**Work item:**
All lines with the word "screenshot" must be pulled from the entries below.

**Records supplied:**
● ● ● ●
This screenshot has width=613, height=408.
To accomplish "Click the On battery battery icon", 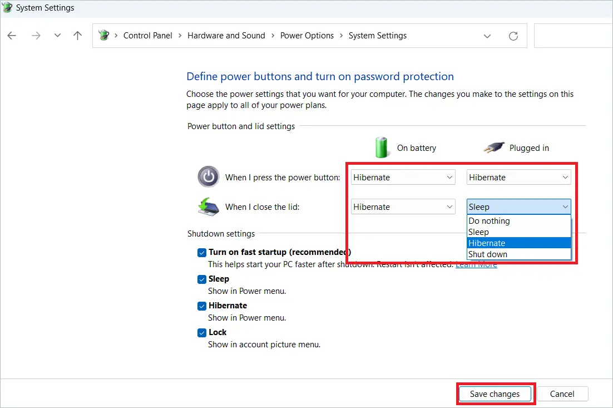I will point(382,148).
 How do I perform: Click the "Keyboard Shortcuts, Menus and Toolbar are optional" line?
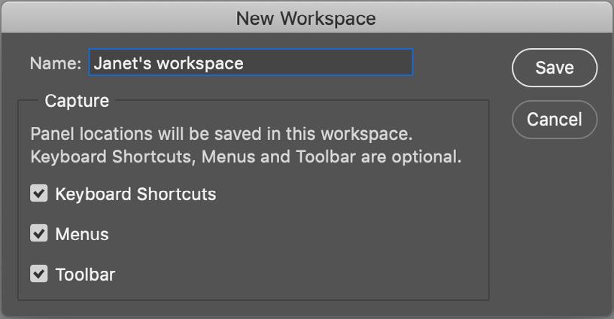click(246, 156)
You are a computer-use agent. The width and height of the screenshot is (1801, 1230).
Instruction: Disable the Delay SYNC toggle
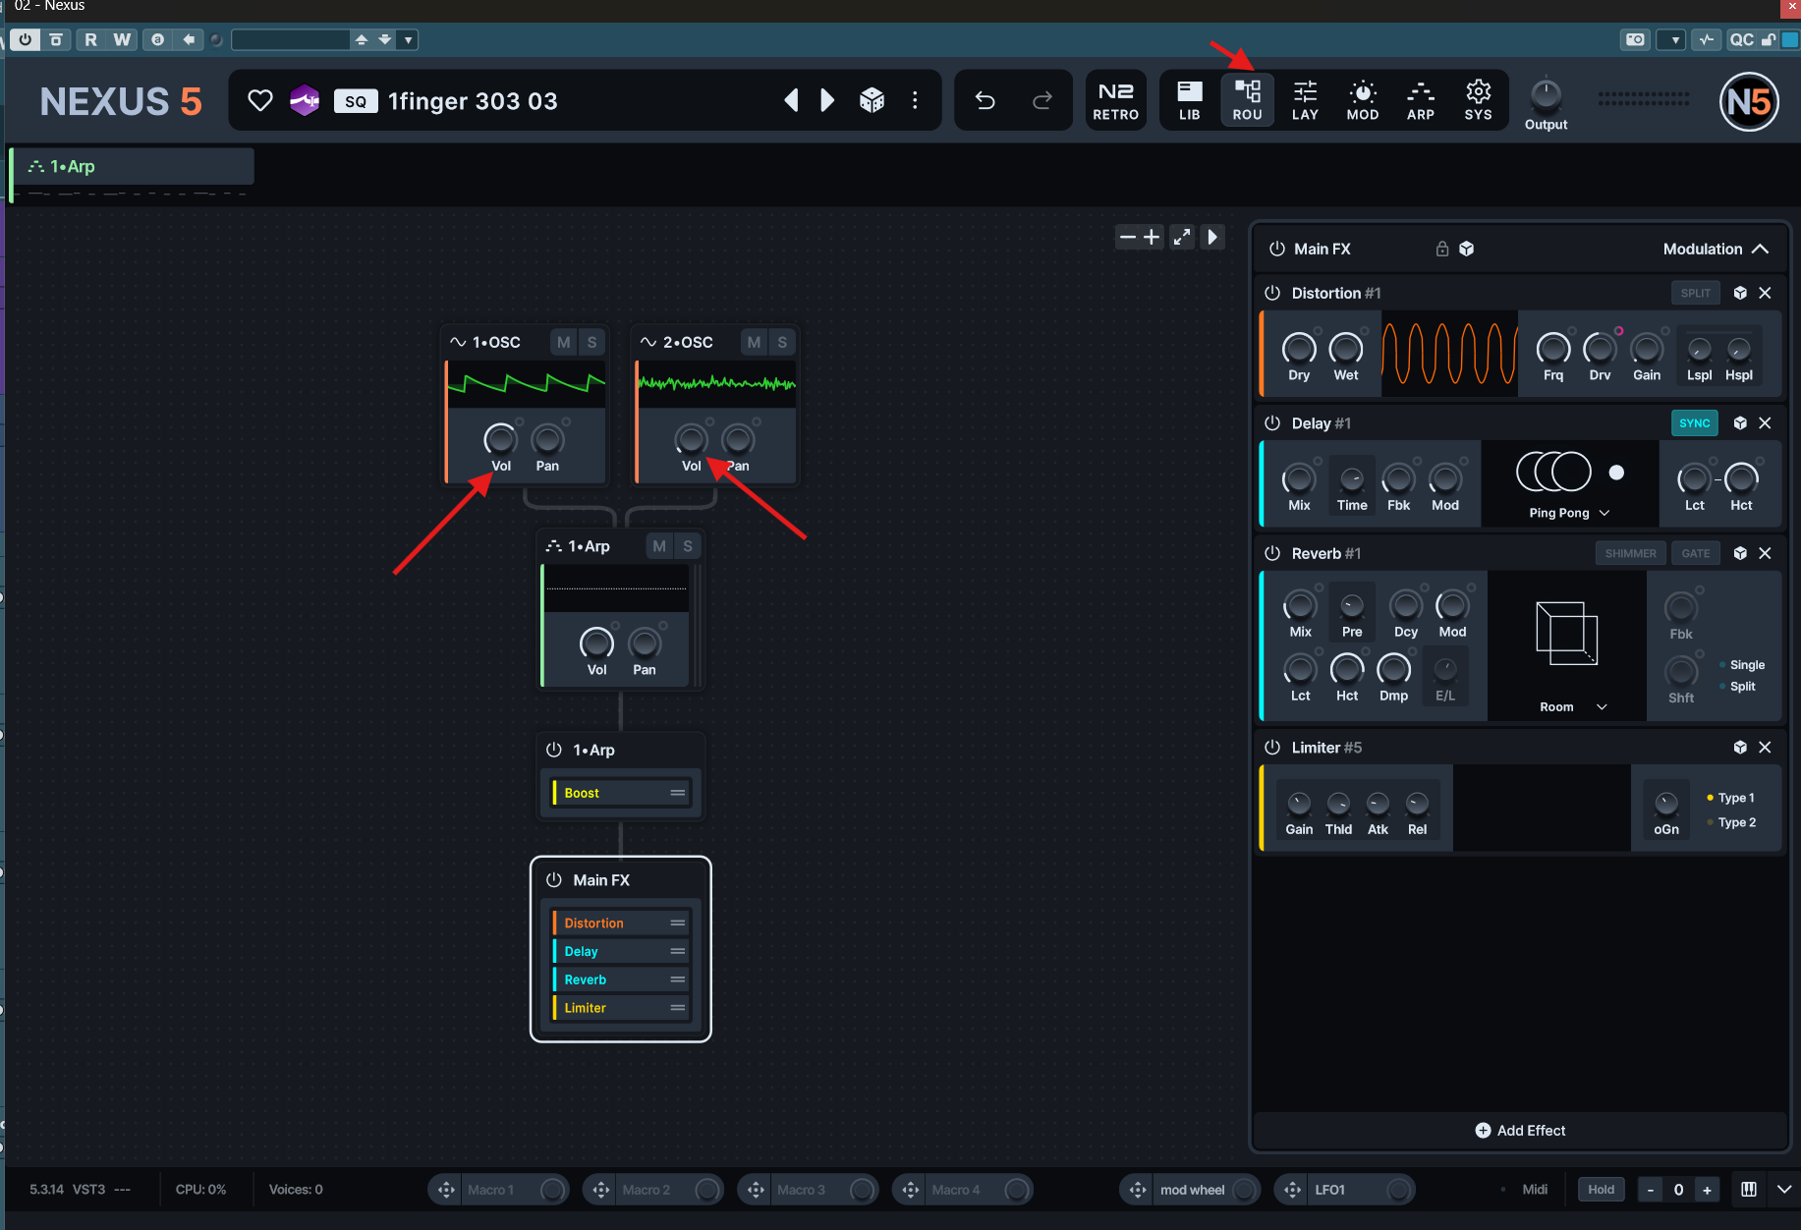coord(1694,423)
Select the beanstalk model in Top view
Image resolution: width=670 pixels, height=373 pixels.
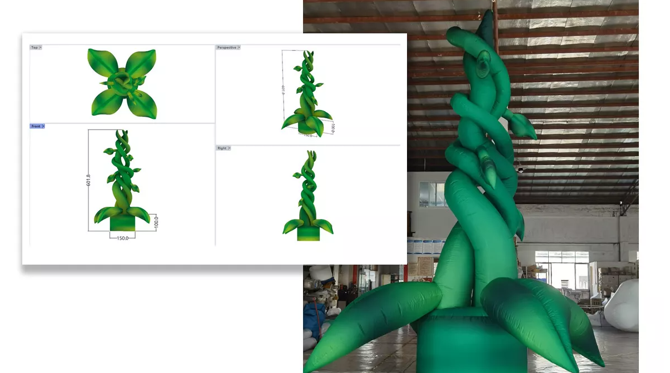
● ● ● ●
**Response area:**
This screenshot has width=613, height=408.
You are a computer-use agent. The width and height of the screenshot is (1801, 1230).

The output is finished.